» **Data extracts**
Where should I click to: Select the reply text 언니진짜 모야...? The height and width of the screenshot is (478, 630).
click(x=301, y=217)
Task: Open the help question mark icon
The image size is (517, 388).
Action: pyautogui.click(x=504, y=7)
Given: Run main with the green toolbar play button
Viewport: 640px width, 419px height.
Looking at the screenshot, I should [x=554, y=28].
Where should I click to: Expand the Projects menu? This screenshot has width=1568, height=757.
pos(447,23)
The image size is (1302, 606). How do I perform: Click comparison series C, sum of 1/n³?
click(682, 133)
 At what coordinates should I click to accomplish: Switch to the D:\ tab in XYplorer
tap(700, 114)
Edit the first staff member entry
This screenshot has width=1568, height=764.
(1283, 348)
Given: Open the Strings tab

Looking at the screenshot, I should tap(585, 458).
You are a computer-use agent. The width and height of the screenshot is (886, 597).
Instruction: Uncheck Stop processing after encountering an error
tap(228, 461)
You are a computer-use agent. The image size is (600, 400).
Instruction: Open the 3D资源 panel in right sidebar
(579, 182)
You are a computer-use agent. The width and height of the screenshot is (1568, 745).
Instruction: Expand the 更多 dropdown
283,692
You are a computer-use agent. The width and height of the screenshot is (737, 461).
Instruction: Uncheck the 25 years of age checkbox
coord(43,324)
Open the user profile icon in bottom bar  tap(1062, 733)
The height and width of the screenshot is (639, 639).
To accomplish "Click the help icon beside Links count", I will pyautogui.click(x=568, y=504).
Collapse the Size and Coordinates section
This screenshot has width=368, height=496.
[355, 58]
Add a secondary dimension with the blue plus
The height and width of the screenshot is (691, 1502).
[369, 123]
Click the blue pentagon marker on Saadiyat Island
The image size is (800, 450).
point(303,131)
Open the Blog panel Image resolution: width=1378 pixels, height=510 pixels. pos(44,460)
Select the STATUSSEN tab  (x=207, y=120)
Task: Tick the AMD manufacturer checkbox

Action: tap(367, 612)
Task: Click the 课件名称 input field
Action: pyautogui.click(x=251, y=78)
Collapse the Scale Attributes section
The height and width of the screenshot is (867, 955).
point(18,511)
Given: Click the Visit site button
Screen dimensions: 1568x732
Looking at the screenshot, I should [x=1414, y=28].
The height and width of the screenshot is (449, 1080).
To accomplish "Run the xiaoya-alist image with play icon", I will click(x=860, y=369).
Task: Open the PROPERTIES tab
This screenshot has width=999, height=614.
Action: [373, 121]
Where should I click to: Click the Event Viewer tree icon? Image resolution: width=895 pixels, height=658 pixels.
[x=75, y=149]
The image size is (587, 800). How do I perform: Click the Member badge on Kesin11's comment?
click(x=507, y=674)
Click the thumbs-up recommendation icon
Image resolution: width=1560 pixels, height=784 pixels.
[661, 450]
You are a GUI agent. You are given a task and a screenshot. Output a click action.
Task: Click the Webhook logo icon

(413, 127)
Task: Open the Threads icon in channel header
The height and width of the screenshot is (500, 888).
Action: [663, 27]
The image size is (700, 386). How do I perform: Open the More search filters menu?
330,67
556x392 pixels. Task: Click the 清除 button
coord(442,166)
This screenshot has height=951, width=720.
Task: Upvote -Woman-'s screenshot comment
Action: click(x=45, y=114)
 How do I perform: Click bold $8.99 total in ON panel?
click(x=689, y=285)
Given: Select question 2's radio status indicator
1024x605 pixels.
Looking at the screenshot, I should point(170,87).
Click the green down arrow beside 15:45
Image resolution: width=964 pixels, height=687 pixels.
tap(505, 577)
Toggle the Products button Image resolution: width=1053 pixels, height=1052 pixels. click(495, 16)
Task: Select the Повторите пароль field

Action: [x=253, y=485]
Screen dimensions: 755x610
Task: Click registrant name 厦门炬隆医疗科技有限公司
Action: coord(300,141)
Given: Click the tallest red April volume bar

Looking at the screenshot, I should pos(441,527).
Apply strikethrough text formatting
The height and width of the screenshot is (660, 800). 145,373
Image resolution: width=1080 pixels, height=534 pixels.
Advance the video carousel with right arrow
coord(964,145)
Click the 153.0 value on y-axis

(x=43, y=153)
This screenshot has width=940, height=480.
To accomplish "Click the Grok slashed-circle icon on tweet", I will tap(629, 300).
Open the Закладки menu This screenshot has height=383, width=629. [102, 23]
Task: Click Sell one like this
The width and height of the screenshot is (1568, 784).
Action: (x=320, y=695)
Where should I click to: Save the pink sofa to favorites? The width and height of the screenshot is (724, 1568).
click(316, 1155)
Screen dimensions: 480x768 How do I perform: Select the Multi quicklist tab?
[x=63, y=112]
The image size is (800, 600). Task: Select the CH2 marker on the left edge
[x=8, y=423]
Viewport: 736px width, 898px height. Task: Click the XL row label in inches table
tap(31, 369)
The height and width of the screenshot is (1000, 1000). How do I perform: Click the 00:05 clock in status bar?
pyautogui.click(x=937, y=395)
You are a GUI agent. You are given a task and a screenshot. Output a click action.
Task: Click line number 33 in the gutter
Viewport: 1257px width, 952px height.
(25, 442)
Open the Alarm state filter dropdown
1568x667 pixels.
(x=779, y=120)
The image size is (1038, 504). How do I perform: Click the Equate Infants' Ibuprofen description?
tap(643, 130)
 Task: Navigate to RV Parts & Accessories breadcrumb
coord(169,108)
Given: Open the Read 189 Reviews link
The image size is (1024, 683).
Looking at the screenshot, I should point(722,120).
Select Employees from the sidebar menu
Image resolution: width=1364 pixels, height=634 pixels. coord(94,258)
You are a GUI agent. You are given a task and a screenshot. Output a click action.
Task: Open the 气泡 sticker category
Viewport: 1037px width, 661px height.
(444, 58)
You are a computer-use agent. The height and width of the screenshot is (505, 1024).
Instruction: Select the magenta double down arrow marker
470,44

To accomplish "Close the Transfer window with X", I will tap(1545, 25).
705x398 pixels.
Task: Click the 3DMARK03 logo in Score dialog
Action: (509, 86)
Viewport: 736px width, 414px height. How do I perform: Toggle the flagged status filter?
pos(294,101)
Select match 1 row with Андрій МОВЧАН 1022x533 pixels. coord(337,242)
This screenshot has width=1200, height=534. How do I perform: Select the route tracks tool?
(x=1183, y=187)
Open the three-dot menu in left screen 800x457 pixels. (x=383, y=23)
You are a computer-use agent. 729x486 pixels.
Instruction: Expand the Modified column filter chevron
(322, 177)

» **Problem details**
All entries are to be copied exactly as they read.

» **Written solution**
Where should I click to: Select the reply text 언니진짜 모야...? The height and width of the screenshot is (478, 630).
click(x=301, y=217)
Task: Open the help question mark icon
The image size is (517, 388).
Action: pyautogui.click(x=504, y=7)
Given: Run main with the green toolbar play button
Viewport: 640px width, 419px height.
Looking at the screenshot, I should [x=554, y=28].
Where should I click to: Expand the Projects menu? This screenshot has width=1568, height=757.
pos(447,23)
The image size is (1302, 606). How do I perform: Click comparison series C, sum of 1/n³?
click(682, 133)
 At what coordinates should I click to accomplish: Switch to the D:\ tab in XYplorer
tap(700, 114)
Edit the first staff member entry
This screenshot has width=1568, height=764.
(1283, 348)
Given: Open the Strings tab

Looking at the screenshot, I should tap(585, 458).
You are a computer-use agent. The width and height of the screenshot is (886, 597).
Instruction: Uncheck Stop processing after encountering an error
tap(228, 461)
You are a computer-use agent. The image size is (600, 400).
Instruction: Open the 3D资源 panel in right sidebar
(579, 182)
You are a computer-use agent. The width and height of the screenshot is (1568, 745).
Instruction: Expand the 更多 dropdown
283,692
You are a computer-use agent. The width and height of the screenshot is (737, 461).
Instruction: Uncheck the 25 years of age checkbox
coord(43,324)
Open the user profile icon in bottom bar  tap(1062, 733)
The height and width of the screenshot is (639, 639).
To accomplish "Click the help icon beside Links count", I will pyautogui.click(x=568, y=504).
Collapse the Size and Coordinates section
This screenshot has width=368, height=496.
[355, 58]
Add a secondary dimension with the blue plus
The height and width of the screenshot is (691, 1502).
[369, 123]
Click the blue pentagon marker on Saadiyat Island
The image size is (800, 450).
point(303,131)
Open the Blog panel Image resolution: width=1378 pixels, height=510 pixels. pos(44,460)
Select the STATUSSEN tab  (x=207, y=120)
Task: Tick the AMD manufacturer checkbox

Action: tap(367, 612)
Task: Click the 课件名称 input field
Action: pyautogui.click(x=251, y=78)
Collapse the Scale Attributes section
The height and width of the screenshot is (867, 955).
point(18,511)
Given: Click the Visit site button
Screen dimensions: 1568x732
Looking at the screenshot, I should [x=1414, y=28].
The height and width of the screenshot is (449, 1080).
To accomplish "Run the xiaoya-alist image with play icon", I will click(x=860, y=369).
Task: Open the PROPERTIES tab
This screenshot has width=999, height=614.
Action: [373, 121]
Where should I click to: Click the Event Viewer tree icon? Image resolution: width=895 pixels, height=658 pixels.
[x=75, y=149]
The image size is (587, 800). How do I perform: Click the Member badge on Kesin11's comment?
click(x=507, y=674)
Click the thumbs-up recommendation icon
Image resolution: width=1560 pixels, height=784 pixels.
[661, 450]
You are a GUI agent. You are given a task and a screenshot. Output a click action.
Task: Click the Webhook logo icon

(413, 127)
Task: Open the Threads icon in channel header
The height and width of the screenshot is (500, 888).
Action: [663, 27]
The image size is (700, 386). How do I perform: Open the More search filters menu?
330,67
556x392 pixels. Task: Click the 清除 button
coord(442,166)
This screenshot has height=951, width=720.
Task: Upvote -Woman-'s screenshot comment
Action: click(x=45, y=114)
 How do I perform: Click bold $8.99 total in ON panel?
click(x=689, y=285)
Given: Select question 2's radio status indicator
1024x605 pixels.
Looking at the screenshot, I should point(170,87).
Click the green down arrow beside 15:45
Image resolution: width=964 pixels, height=687 pixels.
tap(505, 577)
Toggle the Products button Image resolution: width=1053 pixels, height=1052 pixels. click(495, 16)
Task: Select the Повторите пароль field

Action: [x=253, y=485]
Screen dimensions: 755x610
Task: Click registrant name 厦门炬隆医疗科技有限公司
Action: coord(300,141)
Given: Click the tallest red April volume bar

Looking at the screenshot, I should pos(441,527).
Apply strikethrough text formatting
The height and width of the screenshot is (660, 800). 145,373
Image resolution: width=1080 pixels, height=534 pixels.
Advance the video carousel with right arrow
coord(964,145)
Click the 153.0 value on y-axis

(x=43, y=153)
This screenshot has width=940, height=480.
To accomplish "Click the Grok slashed-circle icon on tweet", I will tap(629, 300).
Open the Закладки menu This screenshot has height=383, width=629. [102, 23]
Task: Click Sell one like this
The width and height of the screenshot is (1568, 784).
Action: (x=320, y=695)
Where should I click to: Save the pink sofa to favorites? The width and height of the screenshot is (724, 1568).
click(316, 1155)
Screen dimensions: 480x768 How do I perform: Select the Multi quicklist tab?
[x=63, y=112]
The image size is (800, 600). Task: Select the CH2 marker on the left edge
[x=8, y=423]
Viewport: 736px width, 898px height. Task: Click the XL row label in inches table
tap(31, 369)
The height and width of the screenshot is (1000, 1000). How do I perform: Click the 00:05 clock in status bar?
pyautogui.click(x=937, y=395)
You are a GUI agent. You are given a task and a screenshot. Output a click action.
Task: Click line number 33 in the gutter
Viewport: 1257px width, 952px height.
(25, 442)
Open the Alarm state filter dropdown
1568x667 pixels.
(x=779, y=120)
The image size is (1038, 504). How do I perform: Click the Equate Infants' Ibuprofen description?
tap(643, 130)
 Task: Navigate to RV Parts & Accessories breadcrumb
coord(169,108)
Given: Open the Read 189 Reviews link
The image size is (1024, 683).
Looking at the screenshot, I should point(722,120).
Select Employees from the sidebar menu
Image resolution: width=1364 pixels, height=634 pixels. coord(94,258)
You are a GUI agent. You are given a task and a screenshot. Output a click action.
Task: Open the 气泡 sticker category
Viewport: 1037px width, 661px height.
(444, 58)
You are a computer-use agent. The height and width of the screenshot is (505, 1024).
Instruction: Select the magenta double down arrow marker
470,44

To accomplish "Close the Transfer window with X", I will tap(1545, 25).
705x398 pixels.
Task: Click the 3DMARK03 logo in Score dialog
Action: (509, 86)
Viewport: 736px width, 414px height. How do I perform: Toggle the flagged status filter?
pos(294,101)
Select match 1 row with Андрій МОВЧАН 1022x533 pixels. coord(337,242)
This screenshot has width=1200, height=534. How do I perform: Select the route tracks tool?
(x=1183, y=187)
Open the three-dot menu in left screen 800x457 pixels. (x=383, y=23)
You are a computer-use agent. 729x486 pixels.
Instruction: Expand the Modified column filter chevron
(322, 177)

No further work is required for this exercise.